Starring: Riteish Deshmukh, Vivek Oberoi, Aftab Shivdasani, Arshad Warsi, Nargis Fakhri, Genelia D’Souza, Tusshar Kapoor, Elnaaz Norouzi, Shreya Sharma, Ruhi Singh
Director: Milap Zaveri
Rating: ★☆☆☆☆ (0.5 Stars)
A sex comedy operates on a simple premise: it uses sex, innuendo, and awkward situations to generate laughter. Mastii 4, the fourth installment of a franchise that began with 2004’s Masti, operates on an even simpler one: it mistakes relentless, jaw-dropping crudeness for humor. The result is a film that is not just unfunny, but an actively regressive, charmless, and offensive slog that feels painfully out of step with the times.
The plot—a term used generously—finds our perennial man-children Amar (Riteish Deshmukh), Meet (Vivek Oberoi), and Prem (Aftab Shivdasani) two decades deep into their “shaadi-is-barbaadi” philosophy. Their schtick remains unchanged: marriage is a prison, their wives are joy-killers, and their own happiness hinges on illicit sexual escapades. The problem is, the actors have visibly aged, lending a layer of profound sadness, rather than comedy, to their adolescent pursuits. The sight of grown men, with receding hairlines and life experience, still snickering at double-entendres about “lingams” and “chingams” is less a joke and more a depressing case of arrested development.
The narrative vehicle this time involves a convoluted “love visa” scheme, administered by the celestial (and utterly wasted) couple Kaamdev and Menaka (Arshad Warsi and Nargis Fakhri). It’s a flimsy pretext for the trio to seek extramarital affairs, which they inevitably bungle. The film then attempts a “role-reversal” where their wives consider the same, prompting our heroes to react with hypocritical horror. This isn’t satire; it’s a blatant endorsement of a toxic double standard, presented without irony or intelligence.
The humor, if one can call it that, is a bottomless pit of cringe. Prem, an animal mating expert, labels himself a “master-baiter.” The number sixty-nine is referenced with the subtlety of a sledgehammer. The film resorts to computer-generated animals humping humans for a gasp of shock value.
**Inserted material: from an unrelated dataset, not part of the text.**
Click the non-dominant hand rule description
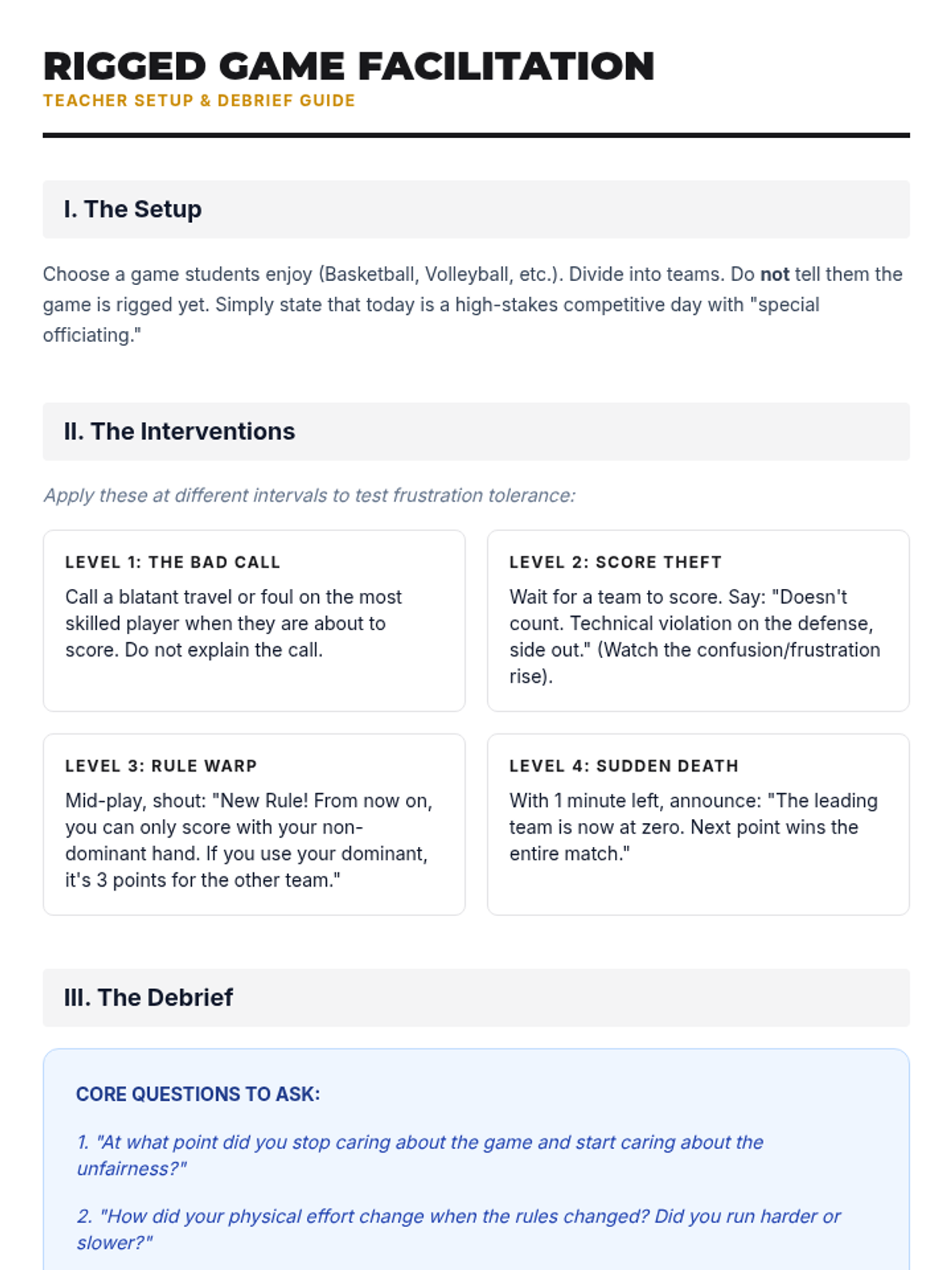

Director Milap Zaveri’s script throws spaghetti at the wall—aiming cheap shots at gay people, the elderly, and the institution of marriage itself—hoping something, anything, will stick. Nothing does. It’s a puerile exercise in shock without wit, where every “joke” lands with a thud of embarrassment.
A special note must be made for the cameo by Tusshar Kapoor as a Russian thug named “Putinwa,” a moment so absurd and poorly conceived it feels like a scene from a different, equally bad movie, or perhaps a sign that the viewer has begun to dissociate from the trauma on screen.
The cast, many of whom are capable performers, are left stranded. Deshmukh, Oberoi, and Shivdasani go through motions that were stale ten years ago. Arshad Warsi’s comic timing is squandered. The female characters—played by Genelia D’Souza, Elnaaz Norouzi, Shreya Sharma, and Ruhi Singh—exist solely as nagging wives or objects of desire, with no agency or personality beyond their relationship to the male leads.
Verdict: Mastii 4 is more than just a bad film; it’s an artifact. It belongs to an era of comedy that modern audiences have rightly outgrown—one built on lazy stereotypes, gender hostility, and a pathological fear of maturity. It offers zero laughs, non-stop cringe, and a lingering sense of pity for everyone involved. The Masti series began with a hop and a skip, but with this fourth outing, it doesn’t just jump the shark; it nosedives into a abyss of creative bankruptcy. One can only hope this is the franchise’s final, definitive whimper.